Australia's trade deficit ballooned 41 percent in January as strong domestic demand sucked in imports while bad weather and supply bottlenecks crimped export growth.
The deficit on goods and services widened to A$2.72 billion in January (US$2.5 billion), the second highest on record. Imports jumped 5.4 percent, partly due to a 16 percent rise in the
country's fuel bill, while exports rose 1.7 percent.
"The trade figures showed very strong import growth," said John Peters, a senior economist at Commonwealth Bank. "That shows that domestic demand is still far too high to make the Reserve Bank comfortable about the inflation outlook."
The Reserve Bank of Australia (RBA) raised interest rates to a 12-year high of 7.25 percent this week as it sought to sap some of that domestic demand, which was growing at a rapid 5.7 percent in the year to the fourth quarter of 2007.
Other data on Thursday suggested the central bank's rate campaign might be having some affect on the housing market.
Approvals to build new homes rose just 1.9 percent in January, well below the 5 percent increase expected and recovering only a little of December's steep 11.3 percent drop.
"Most of us were looking for a much bigger rebound in home approvals," said Stephen Roberts, director of research at Lehman Brothers. "The trend in home building approvals is starting to
decline, suggesting that part of the economy is quite susceptible to high interest rates."
Combined with soft retail sales figures for January and weakness in consumer and business surveys, that could point to a slowdown in domestic spending this quarter, he added.
"This is welcome news for the RBA," said Roberts, who suspects another rate rise will not be needed.

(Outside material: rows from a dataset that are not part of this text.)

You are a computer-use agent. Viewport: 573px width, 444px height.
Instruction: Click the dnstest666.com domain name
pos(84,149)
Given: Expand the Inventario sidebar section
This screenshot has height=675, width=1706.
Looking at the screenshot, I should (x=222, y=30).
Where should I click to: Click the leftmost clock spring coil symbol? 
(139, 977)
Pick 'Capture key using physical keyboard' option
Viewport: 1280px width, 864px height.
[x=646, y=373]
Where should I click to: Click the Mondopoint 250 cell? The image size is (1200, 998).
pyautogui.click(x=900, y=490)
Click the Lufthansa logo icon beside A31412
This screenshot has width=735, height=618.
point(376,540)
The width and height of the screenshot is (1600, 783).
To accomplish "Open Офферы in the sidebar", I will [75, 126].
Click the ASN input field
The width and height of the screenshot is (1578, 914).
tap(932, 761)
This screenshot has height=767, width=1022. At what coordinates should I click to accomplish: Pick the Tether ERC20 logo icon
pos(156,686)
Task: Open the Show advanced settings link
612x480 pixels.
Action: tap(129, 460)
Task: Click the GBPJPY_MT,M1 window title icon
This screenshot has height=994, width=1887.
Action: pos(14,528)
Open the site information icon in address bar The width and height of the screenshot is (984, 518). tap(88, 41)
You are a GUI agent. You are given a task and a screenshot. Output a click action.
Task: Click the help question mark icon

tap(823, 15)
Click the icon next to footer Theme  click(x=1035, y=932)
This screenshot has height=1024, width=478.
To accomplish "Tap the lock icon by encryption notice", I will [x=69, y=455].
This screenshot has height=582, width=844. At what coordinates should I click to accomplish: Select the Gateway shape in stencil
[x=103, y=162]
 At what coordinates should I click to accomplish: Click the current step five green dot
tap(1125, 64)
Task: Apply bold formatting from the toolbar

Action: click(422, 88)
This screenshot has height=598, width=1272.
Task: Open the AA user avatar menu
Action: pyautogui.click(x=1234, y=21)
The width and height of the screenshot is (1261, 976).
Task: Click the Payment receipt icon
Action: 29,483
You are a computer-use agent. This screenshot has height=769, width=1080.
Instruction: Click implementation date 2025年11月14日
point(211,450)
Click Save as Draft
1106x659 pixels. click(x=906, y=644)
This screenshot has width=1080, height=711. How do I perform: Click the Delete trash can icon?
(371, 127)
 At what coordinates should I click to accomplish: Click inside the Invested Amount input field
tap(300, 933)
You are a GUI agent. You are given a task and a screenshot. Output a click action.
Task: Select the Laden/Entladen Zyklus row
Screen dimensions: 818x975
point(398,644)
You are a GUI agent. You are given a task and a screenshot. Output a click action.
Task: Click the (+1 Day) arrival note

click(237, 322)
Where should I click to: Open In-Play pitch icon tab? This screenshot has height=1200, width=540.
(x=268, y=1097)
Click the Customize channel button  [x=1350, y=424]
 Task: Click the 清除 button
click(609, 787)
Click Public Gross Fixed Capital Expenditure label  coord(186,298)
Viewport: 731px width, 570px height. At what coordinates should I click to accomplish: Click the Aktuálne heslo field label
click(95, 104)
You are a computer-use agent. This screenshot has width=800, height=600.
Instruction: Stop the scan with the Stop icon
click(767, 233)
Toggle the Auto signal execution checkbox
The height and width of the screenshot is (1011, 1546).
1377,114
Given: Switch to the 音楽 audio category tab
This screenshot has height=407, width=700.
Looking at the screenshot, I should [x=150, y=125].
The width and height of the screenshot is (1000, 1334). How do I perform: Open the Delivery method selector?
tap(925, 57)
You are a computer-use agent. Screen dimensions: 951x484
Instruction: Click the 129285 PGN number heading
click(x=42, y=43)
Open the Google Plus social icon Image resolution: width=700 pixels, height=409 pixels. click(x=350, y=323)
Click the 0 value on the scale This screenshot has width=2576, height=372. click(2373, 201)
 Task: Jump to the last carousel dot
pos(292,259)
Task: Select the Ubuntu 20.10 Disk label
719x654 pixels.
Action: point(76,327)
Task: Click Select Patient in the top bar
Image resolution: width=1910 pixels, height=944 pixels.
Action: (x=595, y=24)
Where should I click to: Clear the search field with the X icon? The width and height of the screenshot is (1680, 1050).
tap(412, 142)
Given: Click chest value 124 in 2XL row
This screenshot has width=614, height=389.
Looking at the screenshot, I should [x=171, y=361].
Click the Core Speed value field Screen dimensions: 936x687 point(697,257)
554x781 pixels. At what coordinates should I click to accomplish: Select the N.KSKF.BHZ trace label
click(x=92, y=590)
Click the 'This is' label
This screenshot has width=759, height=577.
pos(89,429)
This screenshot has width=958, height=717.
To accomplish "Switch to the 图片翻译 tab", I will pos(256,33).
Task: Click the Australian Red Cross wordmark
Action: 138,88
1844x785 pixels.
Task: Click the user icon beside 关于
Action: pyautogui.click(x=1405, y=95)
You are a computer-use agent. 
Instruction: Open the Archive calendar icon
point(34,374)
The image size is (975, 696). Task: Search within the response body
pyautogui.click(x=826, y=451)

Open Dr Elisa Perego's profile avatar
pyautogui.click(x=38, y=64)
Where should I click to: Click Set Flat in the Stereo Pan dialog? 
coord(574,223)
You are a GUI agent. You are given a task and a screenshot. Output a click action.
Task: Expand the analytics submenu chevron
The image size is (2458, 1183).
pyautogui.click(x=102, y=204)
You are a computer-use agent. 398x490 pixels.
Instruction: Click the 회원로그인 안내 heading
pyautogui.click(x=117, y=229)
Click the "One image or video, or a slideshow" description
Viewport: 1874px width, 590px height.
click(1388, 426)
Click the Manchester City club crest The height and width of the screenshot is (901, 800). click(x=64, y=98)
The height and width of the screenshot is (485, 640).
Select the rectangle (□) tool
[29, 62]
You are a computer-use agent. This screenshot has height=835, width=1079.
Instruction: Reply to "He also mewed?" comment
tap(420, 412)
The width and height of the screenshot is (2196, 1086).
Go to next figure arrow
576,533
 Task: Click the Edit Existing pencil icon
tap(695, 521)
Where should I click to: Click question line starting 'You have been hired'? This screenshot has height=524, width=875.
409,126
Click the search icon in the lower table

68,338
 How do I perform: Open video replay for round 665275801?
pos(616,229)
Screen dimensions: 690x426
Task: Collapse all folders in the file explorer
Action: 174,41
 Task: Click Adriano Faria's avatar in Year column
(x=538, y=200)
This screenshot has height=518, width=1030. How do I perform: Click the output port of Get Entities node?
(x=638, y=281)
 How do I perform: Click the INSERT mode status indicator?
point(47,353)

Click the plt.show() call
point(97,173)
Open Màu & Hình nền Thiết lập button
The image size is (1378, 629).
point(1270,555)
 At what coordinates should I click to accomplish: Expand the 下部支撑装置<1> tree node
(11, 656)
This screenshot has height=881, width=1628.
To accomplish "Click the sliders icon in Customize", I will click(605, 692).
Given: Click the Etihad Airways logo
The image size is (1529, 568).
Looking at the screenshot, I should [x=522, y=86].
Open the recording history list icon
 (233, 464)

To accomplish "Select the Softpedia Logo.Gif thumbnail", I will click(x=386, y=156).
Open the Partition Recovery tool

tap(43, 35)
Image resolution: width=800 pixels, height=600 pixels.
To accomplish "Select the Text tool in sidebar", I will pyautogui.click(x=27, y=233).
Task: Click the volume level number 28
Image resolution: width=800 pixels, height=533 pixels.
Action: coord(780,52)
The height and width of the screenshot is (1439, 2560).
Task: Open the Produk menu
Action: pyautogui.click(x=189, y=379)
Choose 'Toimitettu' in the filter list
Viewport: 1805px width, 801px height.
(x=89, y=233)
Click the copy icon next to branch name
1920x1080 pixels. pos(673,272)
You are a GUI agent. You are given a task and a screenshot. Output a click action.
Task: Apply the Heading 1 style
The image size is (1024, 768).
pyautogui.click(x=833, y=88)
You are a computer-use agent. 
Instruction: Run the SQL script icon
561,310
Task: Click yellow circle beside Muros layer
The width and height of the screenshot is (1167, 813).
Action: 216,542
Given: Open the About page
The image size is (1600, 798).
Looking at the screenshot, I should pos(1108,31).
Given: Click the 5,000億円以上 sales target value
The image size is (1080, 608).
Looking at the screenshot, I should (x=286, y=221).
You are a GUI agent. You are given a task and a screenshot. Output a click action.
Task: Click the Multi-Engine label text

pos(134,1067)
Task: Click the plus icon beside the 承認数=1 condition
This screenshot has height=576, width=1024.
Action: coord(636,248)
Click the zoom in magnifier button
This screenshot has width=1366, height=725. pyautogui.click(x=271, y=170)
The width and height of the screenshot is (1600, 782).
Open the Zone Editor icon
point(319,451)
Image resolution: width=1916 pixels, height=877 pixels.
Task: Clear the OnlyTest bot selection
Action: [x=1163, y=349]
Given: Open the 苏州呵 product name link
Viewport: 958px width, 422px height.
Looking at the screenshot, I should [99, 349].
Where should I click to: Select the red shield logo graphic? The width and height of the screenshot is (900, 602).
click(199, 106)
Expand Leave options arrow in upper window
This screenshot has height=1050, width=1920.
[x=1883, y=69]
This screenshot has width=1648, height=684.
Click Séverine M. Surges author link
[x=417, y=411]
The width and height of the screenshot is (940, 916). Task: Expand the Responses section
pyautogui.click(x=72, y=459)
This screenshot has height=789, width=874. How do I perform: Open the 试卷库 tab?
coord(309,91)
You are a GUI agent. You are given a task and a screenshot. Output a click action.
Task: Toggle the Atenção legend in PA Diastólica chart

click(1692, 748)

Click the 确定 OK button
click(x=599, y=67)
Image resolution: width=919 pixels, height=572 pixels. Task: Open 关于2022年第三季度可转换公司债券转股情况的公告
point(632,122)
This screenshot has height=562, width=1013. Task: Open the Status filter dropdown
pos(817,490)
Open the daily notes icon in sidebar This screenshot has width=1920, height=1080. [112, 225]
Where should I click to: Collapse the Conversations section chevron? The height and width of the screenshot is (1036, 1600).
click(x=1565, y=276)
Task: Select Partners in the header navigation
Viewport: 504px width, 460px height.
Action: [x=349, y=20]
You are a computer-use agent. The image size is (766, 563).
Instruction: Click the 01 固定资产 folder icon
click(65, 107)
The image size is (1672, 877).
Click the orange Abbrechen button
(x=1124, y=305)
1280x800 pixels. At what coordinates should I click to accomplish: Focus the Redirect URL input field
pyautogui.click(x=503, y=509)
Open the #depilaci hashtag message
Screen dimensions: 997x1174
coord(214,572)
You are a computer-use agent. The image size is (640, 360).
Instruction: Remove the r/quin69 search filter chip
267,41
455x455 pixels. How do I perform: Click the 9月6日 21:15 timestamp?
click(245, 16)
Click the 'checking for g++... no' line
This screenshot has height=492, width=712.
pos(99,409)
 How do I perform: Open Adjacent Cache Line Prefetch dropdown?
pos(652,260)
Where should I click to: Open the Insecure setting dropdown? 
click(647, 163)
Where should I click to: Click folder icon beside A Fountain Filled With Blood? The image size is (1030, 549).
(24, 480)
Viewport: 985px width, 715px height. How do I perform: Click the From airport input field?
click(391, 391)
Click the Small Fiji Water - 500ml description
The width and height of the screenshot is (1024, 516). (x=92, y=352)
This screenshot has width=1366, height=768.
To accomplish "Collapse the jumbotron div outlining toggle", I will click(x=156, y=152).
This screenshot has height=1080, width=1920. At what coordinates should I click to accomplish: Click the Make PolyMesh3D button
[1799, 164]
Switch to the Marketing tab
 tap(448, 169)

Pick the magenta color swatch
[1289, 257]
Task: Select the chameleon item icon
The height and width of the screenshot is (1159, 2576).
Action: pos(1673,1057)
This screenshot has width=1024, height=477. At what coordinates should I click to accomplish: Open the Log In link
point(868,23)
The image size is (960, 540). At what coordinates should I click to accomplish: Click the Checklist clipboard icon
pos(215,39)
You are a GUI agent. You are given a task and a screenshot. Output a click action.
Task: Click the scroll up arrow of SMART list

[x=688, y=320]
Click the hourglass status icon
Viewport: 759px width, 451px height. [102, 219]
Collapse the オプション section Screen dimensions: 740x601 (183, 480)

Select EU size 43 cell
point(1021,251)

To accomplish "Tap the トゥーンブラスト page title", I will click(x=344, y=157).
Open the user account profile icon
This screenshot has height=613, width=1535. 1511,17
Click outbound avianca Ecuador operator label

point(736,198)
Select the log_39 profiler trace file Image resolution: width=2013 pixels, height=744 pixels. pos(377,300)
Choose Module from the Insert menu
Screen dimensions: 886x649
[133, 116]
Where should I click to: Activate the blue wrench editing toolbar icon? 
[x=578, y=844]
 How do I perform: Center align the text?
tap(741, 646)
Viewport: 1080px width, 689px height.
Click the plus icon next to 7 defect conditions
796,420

Financial markets have priced out any chance of another rate hike in April and see only a one-in-three chance of a move to 7.5 percent in May. The Australian dollar dipped slightly after
Thursday's figures, while bond futures pared early losses.
Counting On Commodities
Some slowdown in domestic spending would certainly help restrain the country's trade balance, which has been in deficit for 73 months in a row.
Imports stood at A$21.74 billion in January, with imports of consumption goods rising 3 percent in the month, while exports amounted to A$19.02 billion.
The strength of the Australian dollar, which is near 24-highs on the U.S. dollar, has made imports cheaper for Australians while making the country's manufactured exports more expensive for offshore consumers.
Bad weather and supply bottlenecks also hurt exports of coal in January, though analysts noted exports of metal ores and minerals enjoyed a 10 percent bounce in the month.
Indeed, there is good reason to think that earnings from commodity exports will improve markedly this year.
A combustible mix of strong demand from China and India and tight global supplies could see coal prices double when contract negotiations conclude in April, while iron ore is seen rising
more than 60 percent.
Export volumes are also expected to improve as new resource projects come on stream while recent rains have greatly boosted the outlook for the nation's grain crops.
As a result, the government's resource bureau this week forecast export earnings from commodities should jump a huge A$30 billion in the year to June 2009.
Such a rise would effectively wipe out Australia's perennial trade deficit, while also lifting profits, investment and wages at a time when the economy is already running at full tilt.
"Bulk commodity price gains will do much to lift export values toward mid-year while a slowing domestic economy should ease import growth," said Adam Carr, a senior economist at UBS.
"Overall, we expect the deficit to narrow sharply over the year."